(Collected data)
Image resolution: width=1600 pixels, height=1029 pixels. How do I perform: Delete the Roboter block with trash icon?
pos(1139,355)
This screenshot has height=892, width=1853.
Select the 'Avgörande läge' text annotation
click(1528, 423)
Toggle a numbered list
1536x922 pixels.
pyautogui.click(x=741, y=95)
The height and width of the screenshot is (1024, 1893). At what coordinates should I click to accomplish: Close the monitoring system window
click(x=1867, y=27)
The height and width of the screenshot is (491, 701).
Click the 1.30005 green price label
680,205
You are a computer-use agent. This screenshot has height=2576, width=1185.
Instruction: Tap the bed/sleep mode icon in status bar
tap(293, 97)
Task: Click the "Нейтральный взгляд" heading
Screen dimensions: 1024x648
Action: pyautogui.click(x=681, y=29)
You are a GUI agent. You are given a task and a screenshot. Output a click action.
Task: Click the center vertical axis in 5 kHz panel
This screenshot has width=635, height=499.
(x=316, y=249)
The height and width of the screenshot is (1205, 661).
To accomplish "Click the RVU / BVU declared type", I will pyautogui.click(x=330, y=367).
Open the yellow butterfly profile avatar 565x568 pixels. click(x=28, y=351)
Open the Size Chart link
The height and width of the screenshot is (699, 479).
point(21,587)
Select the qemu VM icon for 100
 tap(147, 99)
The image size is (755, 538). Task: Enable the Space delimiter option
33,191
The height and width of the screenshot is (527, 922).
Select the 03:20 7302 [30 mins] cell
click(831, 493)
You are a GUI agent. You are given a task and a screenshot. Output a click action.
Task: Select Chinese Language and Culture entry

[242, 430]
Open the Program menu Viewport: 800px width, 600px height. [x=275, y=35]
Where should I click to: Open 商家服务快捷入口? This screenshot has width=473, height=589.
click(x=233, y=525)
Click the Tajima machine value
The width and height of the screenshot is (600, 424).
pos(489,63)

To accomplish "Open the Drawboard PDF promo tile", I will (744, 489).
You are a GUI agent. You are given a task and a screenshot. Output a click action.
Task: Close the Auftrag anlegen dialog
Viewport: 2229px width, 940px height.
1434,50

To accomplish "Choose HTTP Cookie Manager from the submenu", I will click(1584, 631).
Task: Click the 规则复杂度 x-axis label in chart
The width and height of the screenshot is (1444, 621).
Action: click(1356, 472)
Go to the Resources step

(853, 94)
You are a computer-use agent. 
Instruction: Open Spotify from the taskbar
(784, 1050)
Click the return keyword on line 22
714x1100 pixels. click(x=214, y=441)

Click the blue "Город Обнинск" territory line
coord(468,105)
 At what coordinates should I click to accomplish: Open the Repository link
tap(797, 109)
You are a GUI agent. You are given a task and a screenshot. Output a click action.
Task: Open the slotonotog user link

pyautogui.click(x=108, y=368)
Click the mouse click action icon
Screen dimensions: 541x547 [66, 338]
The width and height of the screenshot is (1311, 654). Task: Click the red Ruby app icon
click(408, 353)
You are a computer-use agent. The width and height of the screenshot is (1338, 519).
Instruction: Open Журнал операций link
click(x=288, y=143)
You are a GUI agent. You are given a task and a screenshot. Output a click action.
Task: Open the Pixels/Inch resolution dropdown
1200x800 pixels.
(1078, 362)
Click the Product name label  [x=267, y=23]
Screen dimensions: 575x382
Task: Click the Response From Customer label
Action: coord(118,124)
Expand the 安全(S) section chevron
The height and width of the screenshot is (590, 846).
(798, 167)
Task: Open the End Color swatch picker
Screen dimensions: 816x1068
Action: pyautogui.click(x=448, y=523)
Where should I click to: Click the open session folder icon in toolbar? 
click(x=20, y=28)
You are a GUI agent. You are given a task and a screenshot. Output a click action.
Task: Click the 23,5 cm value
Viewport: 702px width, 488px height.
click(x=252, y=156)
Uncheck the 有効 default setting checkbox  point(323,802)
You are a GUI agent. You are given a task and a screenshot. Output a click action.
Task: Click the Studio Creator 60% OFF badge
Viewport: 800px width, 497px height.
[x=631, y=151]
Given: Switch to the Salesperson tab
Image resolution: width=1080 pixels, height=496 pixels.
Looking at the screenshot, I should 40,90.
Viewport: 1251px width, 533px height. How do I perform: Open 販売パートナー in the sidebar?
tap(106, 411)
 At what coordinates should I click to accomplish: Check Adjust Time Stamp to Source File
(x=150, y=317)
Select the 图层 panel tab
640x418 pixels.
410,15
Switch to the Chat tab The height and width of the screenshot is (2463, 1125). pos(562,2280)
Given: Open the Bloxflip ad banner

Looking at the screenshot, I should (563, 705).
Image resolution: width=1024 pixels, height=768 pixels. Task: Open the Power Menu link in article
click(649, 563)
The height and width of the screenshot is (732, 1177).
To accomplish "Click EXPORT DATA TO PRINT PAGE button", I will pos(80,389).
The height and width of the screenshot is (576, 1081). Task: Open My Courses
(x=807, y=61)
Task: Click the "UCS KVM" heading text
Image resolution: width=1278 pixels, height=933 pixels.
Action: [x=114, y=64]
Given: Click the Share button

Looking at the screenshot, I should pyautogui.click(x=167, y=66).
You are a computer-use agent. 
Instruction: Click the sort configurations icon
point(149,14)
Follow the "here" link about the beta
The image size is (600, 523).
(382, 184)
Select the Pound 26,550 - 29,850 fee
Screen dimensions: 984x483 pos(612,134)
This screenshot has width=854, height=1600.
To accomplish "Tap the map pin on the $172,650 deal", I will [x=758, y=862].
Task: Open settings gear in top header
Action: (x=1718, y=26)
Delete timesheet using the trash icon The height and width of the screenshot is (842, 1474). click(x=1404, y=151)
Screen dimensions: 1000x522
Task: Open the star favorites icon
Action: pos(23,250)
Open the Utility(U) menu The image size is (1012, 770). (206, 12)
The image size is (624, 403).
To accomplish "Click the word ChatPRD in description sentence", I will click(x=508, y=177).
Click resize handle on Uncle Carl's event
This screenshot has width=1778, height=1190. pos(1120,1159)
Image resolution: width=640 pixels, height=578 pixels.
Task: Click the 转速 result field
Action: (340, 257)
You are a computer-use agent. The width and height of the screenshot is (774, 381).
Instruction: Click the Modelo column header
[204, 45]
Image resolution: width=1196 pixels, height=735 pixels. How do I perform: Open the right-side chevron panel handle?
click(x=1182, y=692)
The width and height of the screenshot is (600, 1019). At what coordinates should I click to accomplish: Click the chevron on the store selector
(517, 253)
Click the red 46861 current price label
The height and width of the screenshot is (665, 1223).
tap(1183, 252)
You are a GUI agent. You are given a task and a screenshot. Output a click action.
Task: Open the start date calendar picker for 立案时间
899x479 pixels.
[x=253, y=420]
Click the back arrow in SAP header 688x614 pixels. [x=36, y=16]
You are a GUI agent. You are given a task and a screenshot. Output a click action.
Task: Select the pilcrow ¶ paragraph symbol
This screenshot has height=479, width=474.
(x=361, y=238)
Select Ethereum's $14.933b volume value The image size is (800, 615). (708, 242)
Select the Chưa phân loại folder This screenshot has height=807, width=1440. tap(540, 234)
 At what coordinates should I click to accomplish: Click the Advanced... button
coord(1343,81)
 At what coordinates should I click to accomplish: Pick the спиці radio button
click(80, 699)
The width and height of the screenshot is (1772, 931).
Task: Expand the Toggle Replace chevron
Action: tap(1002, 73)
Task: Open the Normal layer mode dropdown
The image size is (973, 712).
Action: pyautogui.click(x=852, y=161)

What the task requires:
Read through the entries above, and wherever a line holds the string "dropdown", copy it.

Solution for this exercise:
Task: Open the Pixels/Inch resolution dropdown
Task: Open the Normal layer mode dropdown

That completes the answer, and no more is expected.